(What this task involves):
Return the line containing "Open the settings gear" and every line beneath it through the end of the entries below, unchanged. Pictures stay out.

(Provided entries begins)

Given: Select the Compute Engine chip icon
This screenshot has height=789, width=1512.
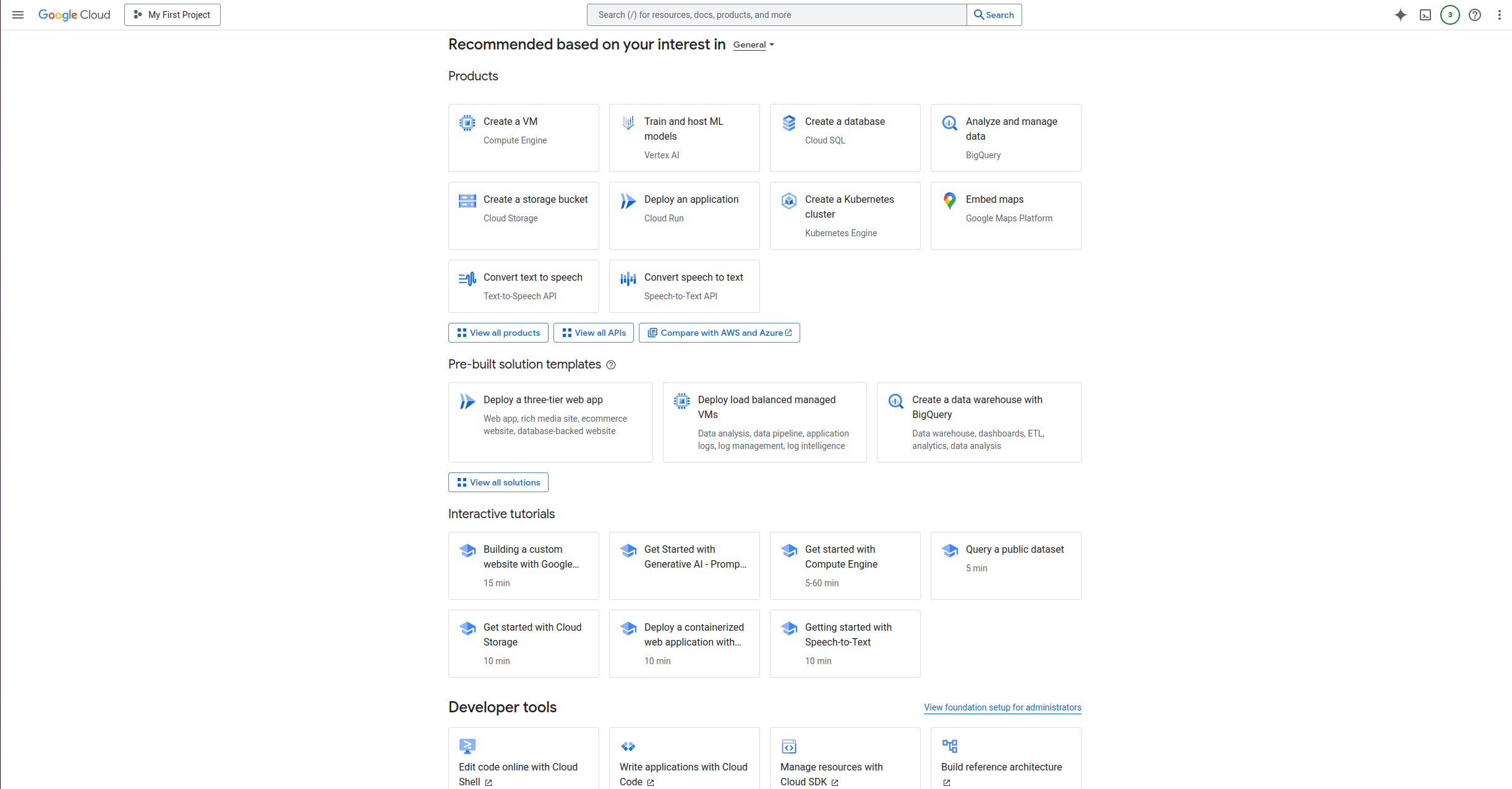Looking at the screenshot, I should coord(467,122).
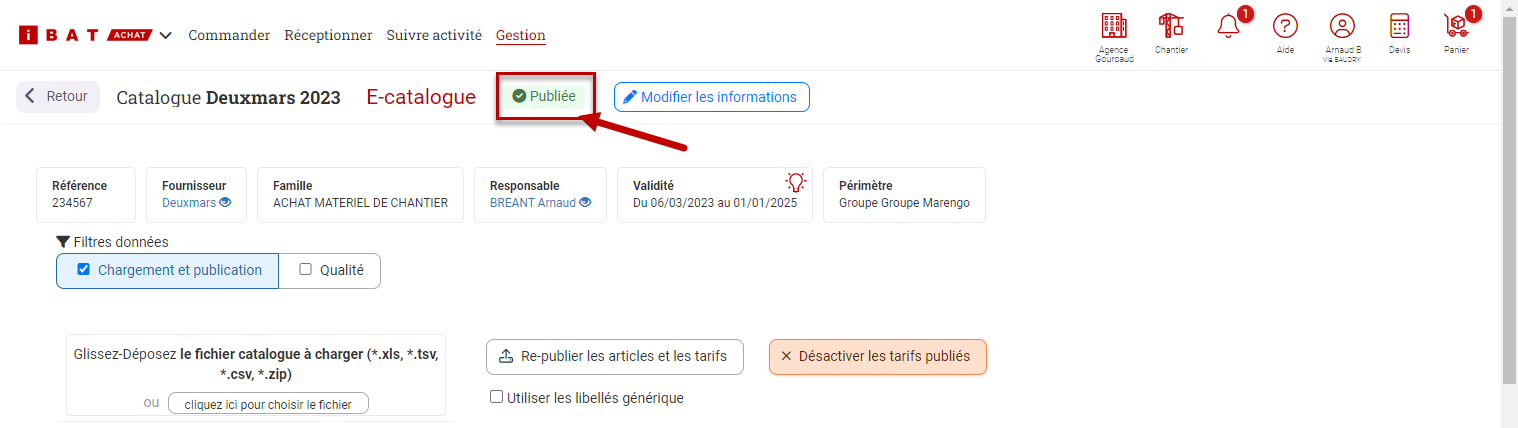
Task: Open the Devis calculator icon
Action: tap(1399, 27)
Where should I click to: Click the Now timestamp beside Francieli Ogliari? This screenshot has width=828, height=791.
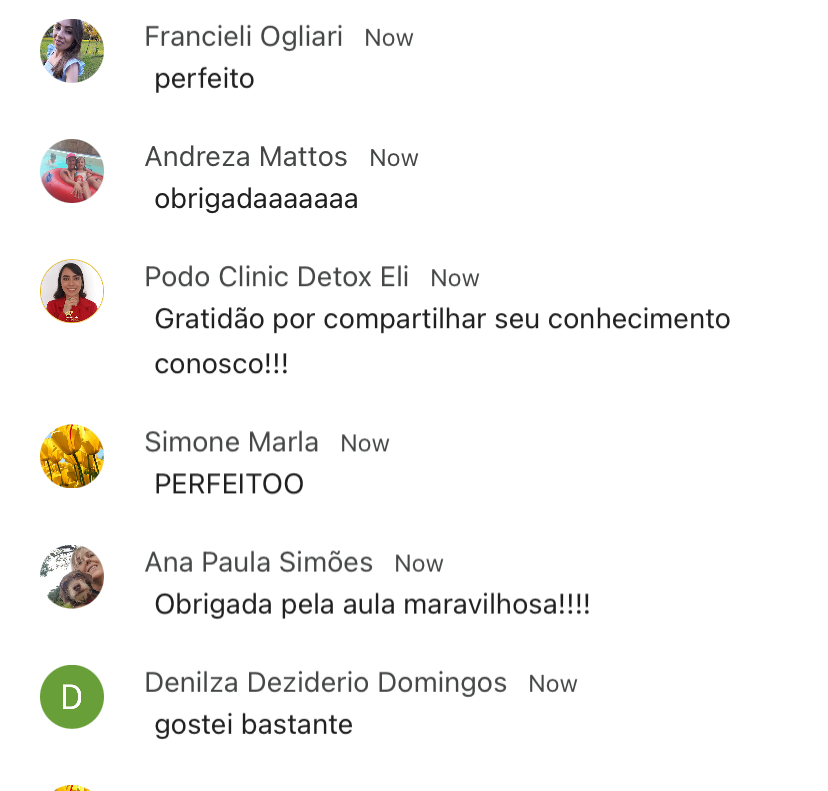[x=389, y=38]

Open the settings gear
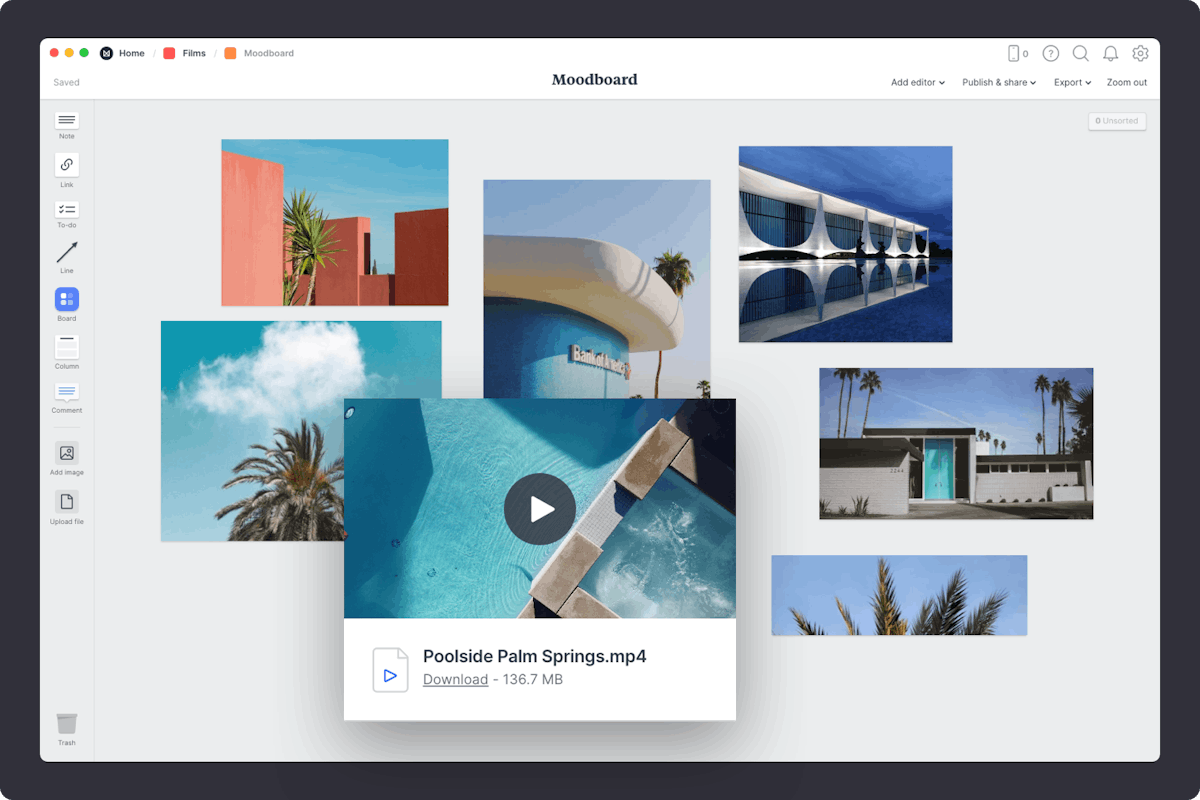pos(1140,53)
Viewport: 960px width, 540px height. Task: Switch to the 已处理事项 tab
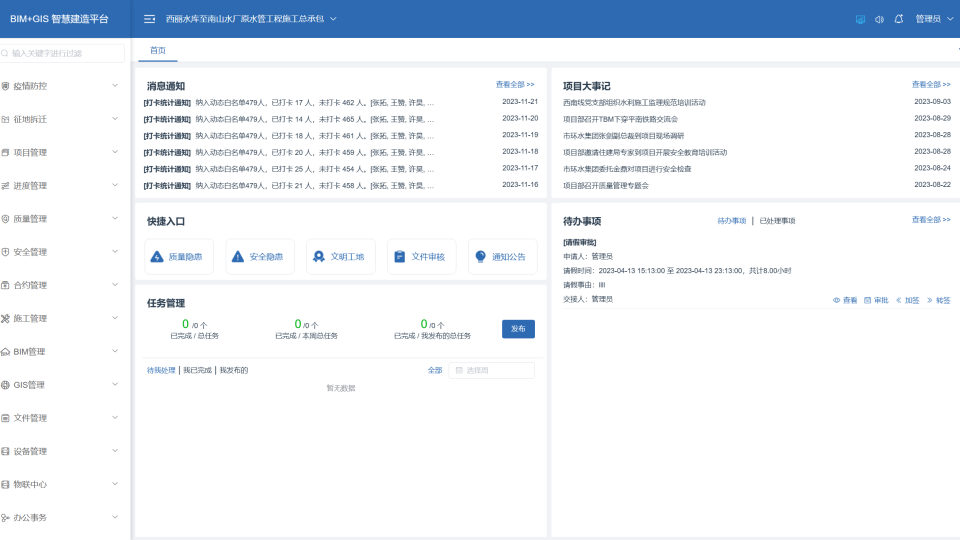(777, 220)
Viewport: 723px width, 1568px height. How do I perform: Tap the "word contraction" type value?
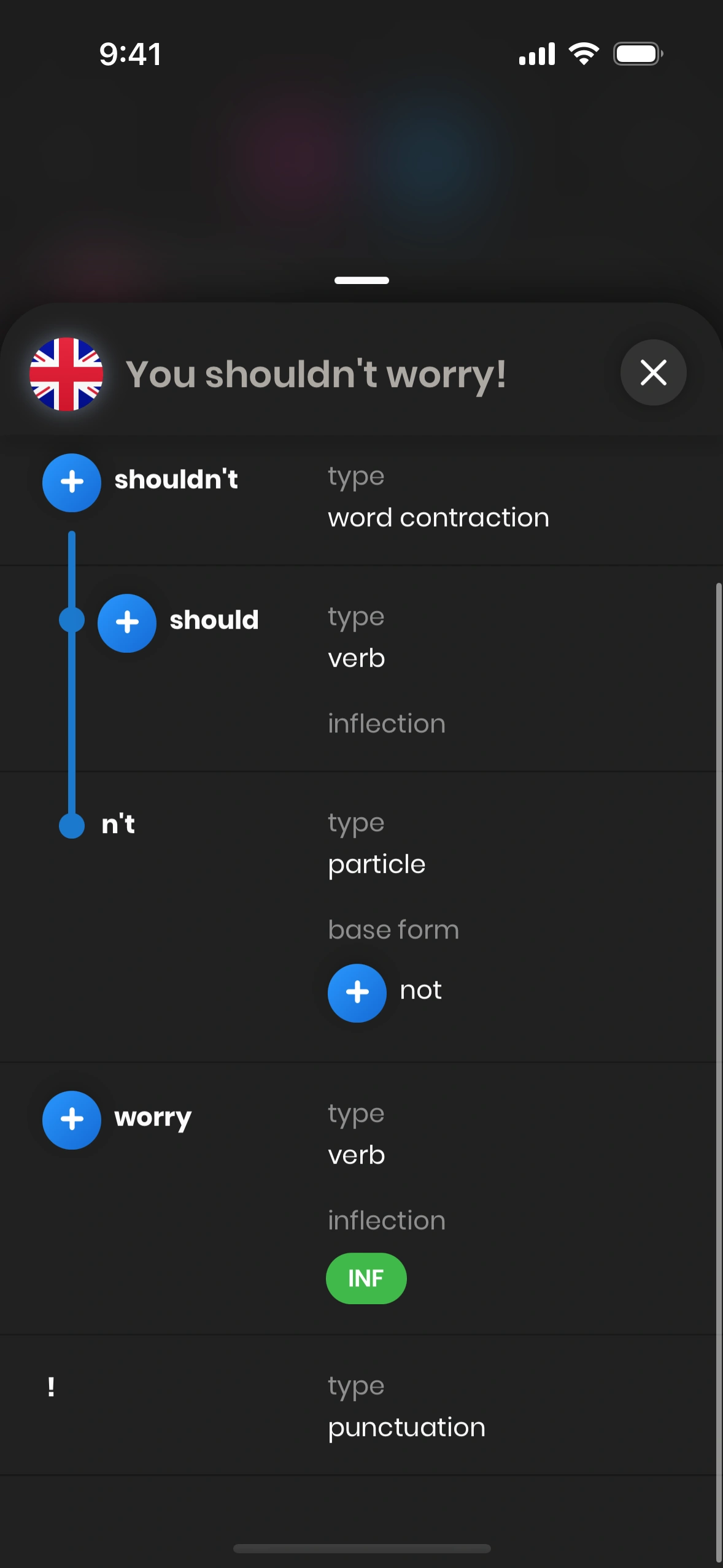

(Provided entries ends)

(Task solution):
Open the settings gear
pos(1140,53)
Viewport: 960px width, 540px height. Task: Switch to the 已处理事项 tab
(777, 220)
Viewport: 723px width, 1568px height. How do I perform: Tap the "word contraction" type value?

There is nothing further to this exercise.